A recent conversation has been developing regarding the possibility of extracting minerals from asteroids as estimates reveal captured space bodies could yield billions of dollars.
Astronomers are anxiously anticipating the passing of an asteroid known as 2012 DA14 as its orbit prepares to take the space body closer than any previously passing object since near-earth objects started being tracked over a decade ago.
While the asteroid will not break any size records given that it is roughly 150 feet in diameter, the projected orbit has the space rock coming within 17,000 miles of Earth. That is closer than the orbit of geostationary satellites that travel 24,000 miles above the surface of the Earth
Such a close pass has researchers working with Deep Space Industries, a company dedicated to trying to extract minerals from passing asteroids, to determine if accomplishing such a feat is even possible.
Preliminary estimates peg the total value of the asteroid around $200 billion in minerals and recoverable water, but getting those items from space to Earth's surface is another matter.
"According to DSI experts, if 2012 DA14 contains 5 percent recoverable water, that alone – in space as rocket fuel – might be worth as much as $65 billion.
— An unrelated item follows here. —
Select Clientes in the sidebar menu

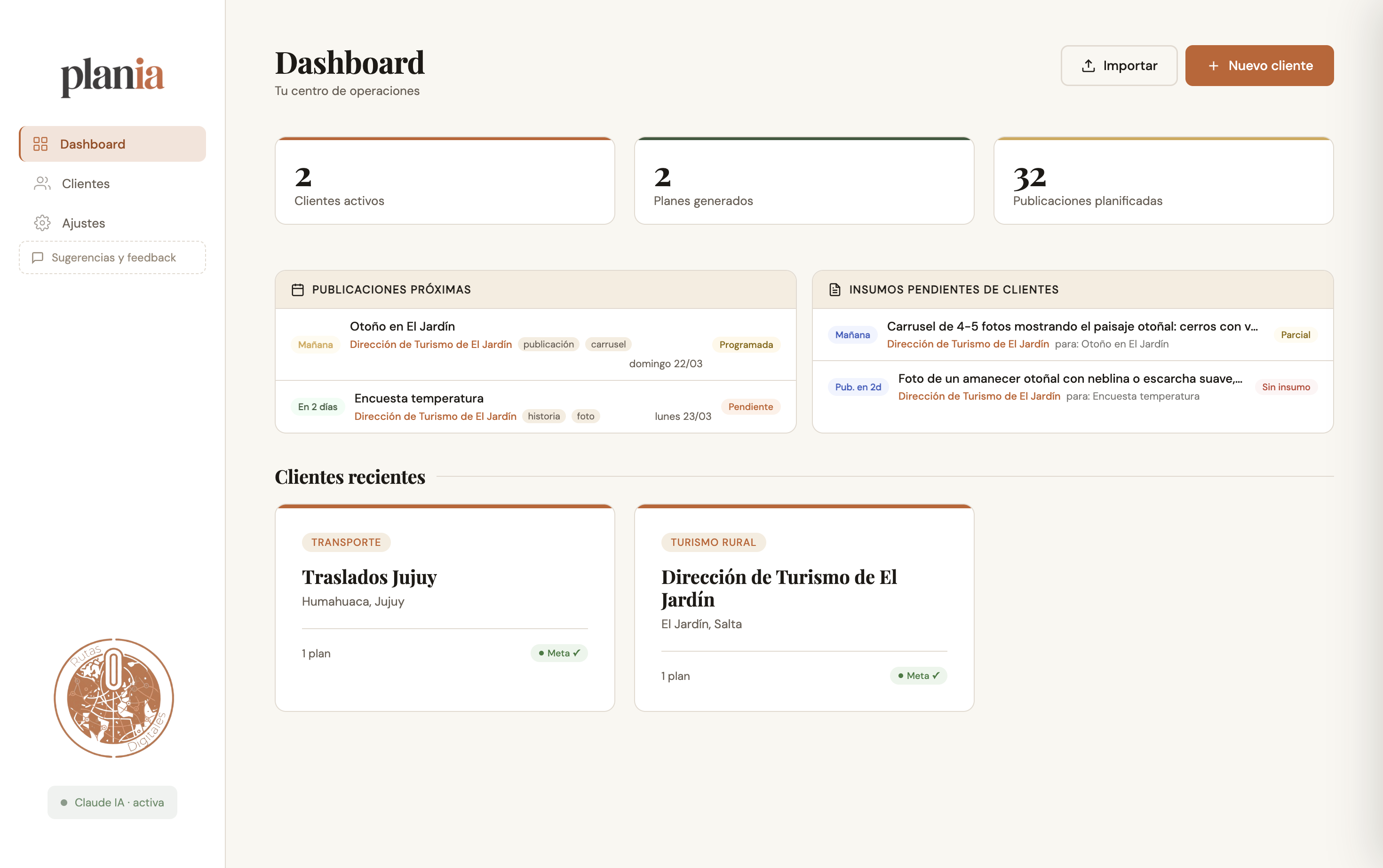(x=86, y=183)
If 10 percent of its mass is easily recovered iron, nickel and other metals, that could be worth – in space as building material – an additional $130 billion," the company said in a statement.
While the figures are no more than numbers on a page, the possibilities and actions produced from such a thought are enough to entertain the idea of capturing asteroids.
"The asteroid making an extremely close pass of Earth this week could be worth up to $195 billion in metals and propellant, if it were in a different orbit," the statement added. "Unfortunately, the path of asteroid 2012 DA14 is tilted relative to Earth, requiring too much energy to chase it down for mining."